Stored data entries
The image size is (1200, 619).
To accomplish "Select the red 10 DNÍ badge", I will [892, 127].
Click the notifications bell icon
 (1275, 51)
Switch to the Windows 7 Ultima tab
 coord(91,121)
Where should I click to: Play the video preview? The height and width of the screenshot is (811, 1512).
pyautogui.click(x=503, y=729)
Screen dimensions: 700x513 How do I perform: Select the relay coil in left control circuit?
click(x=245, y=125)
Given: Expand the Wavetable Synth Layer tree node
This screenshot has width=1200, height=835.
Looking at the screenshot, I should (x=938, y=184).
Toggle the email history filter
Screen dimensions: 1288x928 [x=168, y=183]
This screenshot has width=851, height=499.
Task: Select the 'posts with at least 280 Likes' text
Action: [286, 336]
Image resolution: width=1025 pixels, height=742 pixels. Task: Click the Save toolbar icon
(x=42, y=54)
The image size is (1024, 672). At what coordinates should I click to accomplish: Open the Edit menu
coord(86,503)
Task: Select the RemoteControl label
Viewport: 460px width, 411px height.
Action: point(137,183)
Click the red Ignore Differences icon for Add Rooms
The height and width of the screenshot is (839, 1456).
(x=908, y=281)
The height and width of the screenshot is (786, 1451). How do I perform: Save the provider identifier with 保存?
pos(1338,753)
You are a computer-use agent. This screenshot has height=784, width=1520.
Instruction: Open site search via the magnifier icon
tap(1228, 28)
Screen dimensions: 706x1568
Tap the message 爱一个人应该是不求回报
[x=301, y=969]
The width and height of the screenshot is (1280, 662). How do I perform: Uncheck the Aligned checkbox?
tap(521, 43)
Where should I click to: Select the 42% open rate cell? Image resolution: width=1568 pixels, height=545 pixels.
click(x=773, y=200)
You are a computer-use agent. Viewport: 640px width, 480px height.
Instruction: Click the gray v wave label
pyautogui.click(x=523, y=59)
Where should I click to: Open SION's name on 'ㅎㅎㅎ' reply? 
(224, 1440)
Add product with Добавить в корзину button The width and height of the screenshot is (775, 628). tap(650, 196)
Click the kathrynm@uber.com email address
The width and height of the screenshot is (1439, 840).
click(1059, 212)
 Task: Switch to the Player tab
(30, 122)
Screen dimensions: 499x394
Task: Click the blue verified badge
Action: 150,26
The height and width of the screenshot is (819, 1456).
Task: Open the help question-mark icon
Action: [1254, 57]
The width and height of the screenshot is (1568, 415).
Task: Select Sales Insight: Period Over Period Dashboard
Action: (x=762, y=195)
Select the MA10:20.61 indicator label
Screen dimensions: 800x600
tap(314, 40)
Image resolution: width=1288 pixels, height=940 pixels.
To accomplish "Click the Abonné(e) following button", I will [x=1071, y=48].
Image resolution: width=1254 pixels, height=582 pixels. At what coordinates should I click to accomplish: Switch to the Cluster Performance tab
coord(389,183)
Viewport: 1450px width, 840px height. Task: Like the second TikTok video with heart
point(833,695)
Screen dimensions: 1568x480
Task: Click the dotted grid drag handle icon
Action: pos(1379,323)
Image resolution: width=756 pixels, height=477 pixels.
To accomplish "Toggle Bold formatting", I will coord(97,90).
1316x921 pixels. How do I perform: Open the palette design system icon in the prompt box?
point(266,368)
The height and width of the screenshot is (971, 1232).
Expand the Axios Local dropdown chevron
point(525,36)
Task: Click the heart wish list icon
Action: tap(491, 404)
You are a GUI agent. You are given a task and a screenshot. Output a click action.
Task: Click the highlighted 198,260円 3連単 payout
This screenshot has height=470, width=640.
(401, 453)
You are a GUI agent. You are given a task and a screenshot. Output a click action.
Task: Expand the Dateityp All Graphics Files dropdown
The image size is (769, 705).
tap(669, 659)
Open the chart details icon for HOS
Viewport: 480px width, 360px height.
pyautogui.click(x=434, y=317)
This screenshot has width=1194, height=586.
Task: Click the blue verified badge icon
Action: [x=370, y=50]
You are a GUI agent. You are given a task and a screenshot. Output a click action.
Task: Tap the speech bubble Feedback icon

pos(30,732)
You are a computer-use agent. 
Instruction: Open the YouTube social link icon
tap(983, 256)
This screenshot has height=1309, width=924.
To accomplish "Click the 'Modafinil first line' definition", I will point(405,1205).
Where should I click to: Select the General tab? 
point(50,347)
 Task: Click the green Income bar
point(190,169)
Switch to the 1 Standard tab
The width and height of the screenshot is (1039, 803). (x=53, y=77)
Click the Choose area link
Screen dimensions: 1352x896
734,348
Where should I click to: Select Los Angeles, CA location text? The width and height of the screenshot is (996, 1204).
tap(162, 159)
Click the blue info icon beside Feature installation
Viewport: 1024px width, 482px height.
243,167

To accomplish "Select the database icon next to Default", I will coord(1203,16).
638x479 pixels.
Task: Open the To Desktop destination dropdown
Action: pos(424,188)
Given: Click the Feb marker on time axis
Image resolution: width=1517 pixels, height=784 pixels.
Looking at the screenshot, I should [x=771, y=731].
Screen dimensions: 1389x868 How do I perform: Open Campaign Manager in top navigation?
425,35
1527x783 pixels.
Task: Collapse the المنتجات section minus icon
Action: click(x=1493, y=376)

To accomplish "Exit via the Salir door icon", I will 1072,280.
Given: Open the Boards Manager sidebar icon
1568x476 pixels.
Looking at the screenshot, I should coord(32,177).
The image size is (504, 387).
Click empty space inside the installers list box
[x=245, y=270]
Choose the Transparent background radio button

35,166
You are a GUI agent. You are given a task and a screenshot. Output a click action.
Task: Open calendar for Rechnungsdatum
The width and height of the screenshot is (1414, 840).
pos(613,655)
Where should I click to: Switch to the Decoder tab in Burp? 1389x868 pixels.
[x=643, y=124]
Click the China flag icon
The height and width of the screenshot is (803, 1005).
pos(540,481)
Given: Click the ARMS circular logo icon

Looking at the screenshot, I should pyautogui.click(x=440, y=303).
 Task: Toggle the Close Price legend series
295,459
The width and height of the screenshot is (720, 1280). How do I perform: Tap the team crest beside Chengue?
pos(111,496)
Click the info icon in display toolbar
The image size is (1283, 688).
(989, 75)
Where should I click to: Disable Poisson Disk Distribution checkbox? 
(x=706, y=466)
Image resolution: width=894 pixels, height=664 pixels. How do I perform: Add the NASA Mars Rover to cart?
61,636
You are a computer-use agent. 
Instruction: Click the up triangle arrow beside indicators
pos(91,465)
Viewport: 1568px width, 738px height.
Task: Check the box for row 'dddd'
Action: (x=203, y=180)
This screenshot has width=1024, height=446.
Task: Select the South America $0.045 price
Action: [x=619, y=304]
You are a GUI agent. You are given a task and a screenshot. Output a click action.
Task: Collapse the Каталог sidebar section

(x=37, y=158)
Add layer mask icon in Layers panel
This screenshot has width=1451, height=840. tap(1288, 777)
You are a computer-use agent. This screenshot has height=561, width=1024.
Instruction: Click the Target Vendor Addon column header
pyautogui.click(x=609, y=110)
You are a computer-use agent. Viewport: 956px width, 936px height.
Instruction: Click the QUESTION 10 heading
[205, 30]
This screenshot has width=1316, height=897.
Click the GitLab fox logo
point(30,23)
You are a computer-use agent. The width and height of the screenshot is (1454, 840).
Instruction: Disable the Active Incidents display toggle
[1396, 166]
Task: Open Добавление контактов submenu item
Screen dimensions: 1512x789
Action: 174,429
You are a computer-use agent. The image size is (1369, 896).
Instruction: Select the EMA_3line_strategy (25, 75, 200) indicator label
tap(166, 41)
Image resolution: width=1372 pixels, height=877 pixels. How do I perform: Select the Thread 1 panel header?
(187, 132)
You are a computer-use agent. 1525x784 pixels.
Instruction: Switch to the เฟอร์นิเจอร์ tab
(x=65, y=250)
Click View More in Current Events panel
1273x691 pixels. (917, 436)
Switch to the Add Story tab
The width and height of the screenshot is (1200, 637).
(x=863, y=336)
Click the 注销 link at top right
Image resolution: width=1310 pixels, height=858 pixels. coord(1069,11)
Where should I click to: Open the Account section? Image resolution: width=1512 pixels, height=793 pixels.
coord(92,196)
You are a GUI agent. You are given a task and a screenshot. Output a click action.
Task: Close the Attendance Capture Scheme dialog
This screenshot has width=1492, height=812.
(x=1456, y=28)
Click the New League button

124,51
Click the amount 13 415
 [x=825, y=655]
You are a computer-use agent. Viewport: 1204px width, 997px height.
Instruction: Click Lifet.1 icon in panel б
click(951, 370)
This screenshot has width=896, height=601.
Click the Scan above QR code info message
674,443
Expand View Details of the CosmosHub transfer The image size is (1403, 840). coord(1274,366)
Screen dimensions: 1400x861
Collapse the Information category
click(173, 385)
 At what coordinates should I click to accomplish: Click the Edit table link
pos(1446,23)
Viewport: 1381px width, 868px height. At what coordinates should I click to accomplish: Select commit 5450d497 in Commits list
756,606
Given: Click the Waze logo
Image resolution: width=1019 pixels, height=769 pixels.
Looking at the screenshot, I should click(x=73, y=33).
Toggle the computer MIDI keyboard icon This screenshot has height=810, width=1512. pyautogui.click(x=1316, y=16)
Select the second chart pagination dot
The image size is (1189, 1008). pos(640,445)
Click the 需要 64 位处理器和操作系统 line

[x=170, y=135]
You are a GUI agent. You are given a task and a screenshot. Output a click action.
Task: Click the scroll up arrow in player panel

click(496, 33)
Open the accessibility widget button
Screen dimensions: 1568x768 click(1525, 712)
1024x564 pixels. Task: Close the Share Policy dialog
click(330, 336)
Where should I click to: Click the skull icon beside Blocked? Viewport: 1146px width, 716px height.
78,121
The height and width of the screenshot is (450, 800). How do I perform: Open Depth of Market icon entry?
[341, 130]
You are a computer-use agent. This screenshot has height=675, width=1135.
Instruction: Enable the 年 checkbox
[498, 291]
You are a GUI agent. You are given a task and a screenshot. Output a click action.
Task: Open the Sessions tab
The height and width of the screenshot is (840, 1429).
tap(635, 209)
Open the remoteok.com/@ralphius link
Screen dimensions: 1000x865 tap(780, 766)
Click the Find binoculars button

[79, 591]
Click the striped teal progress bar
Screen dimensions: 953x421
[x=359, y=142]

*What is being asked:* Report every line of the items above that contains the string "heart", treating uppercase and lowercase as distinct.

*Answer:*
Viewport: 1450px width, 840px height. Task: Like the second TikTok video with heart
Task: Click the heart wish list icon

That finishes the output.